Taitz’ first point is that the US Attorney cannot represent Barack Obama in this case. In that point, she is 100% correct. Since Taitz never served the President, he is not a party to the case, and needs no representation.
The next point is clouded by the general lack of commas which seems to be plaguing Taitz presently. Here is her claim, reduced in case and with commas added for clarity:
According to the Defendants, members of Congress and members of the Electoral College, they are not represented by the US Attorneys’ Office.
What that really means is that some members of Congress and of the Electoral College do not know about the lawsuit and that the US Attorney is representing them. Taitz claims that one member of the Electoral College (out of 538) doesn’t want the suit dismissed, but the Electoral College isn’t a body that can be sued anyway.
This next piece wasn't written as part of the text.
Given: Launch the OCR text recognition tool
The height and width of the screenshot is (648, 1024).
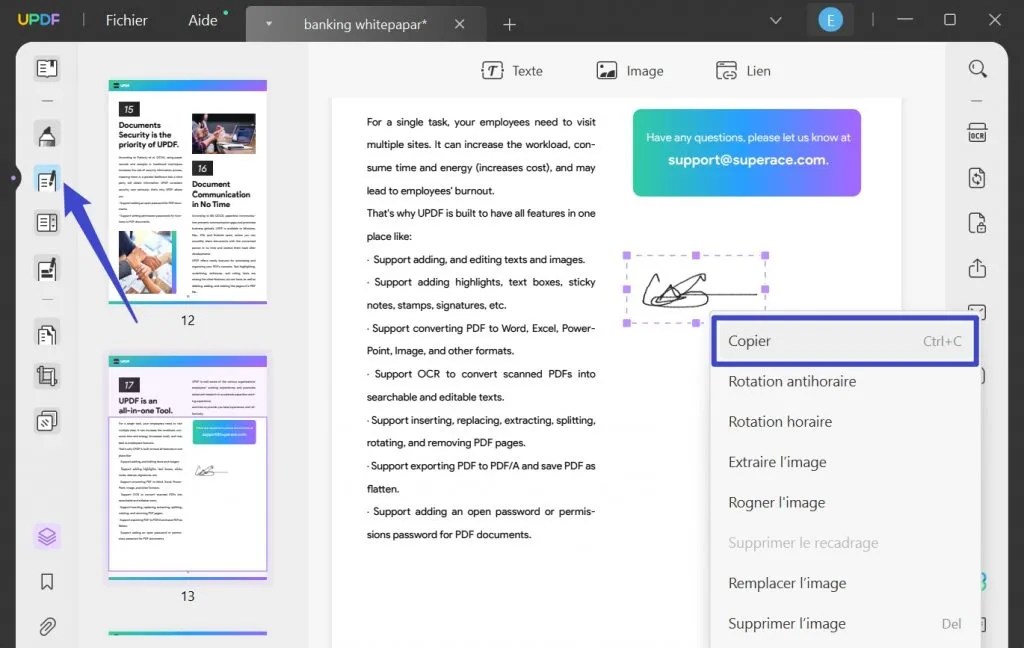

Taitz throws out two cases: Fulani v. Hogset to show that she has standing, and Cleaver v. Jordan to show that the Court has jurisdiction to ascertain the legitimacy of presidential candidates. I don’t know what Fulani v. Hogset says, but supposedly it justifies a minor candidate’s standing in an election case. However, when Taitz filed her first amended complaint, the original complaint became null and void, and since the election was over, none of her plaintiffs were candidates. The original Keyes v. Obama appeal made this abundantly clear (to everybody but Taitz). The Cleaver case (1968) did involve the legality of a state Secretary of State declaring a candidate ineligible and excluding him from the ballot (the candidate was Eldridge Cleaver and he was ineligible because he was too young). The California Supreme Court held that the Secretary of State could exclude someone from the ballot on account eligibility. The US Supreme Court declined to review the case. It said nothing about the court itself excluding someone from the ballot.
Taitz didn’t number her pages, and perhaps that is why at least one page appears twice (page 3 and 4).
Taitz does a backflip by saying that Obama’s election can be declared void because Senator Schield’s election was voided in 1849. What she didn’t quite catch, however, is that it was the US Senate that rejected Schield’s election, not a court.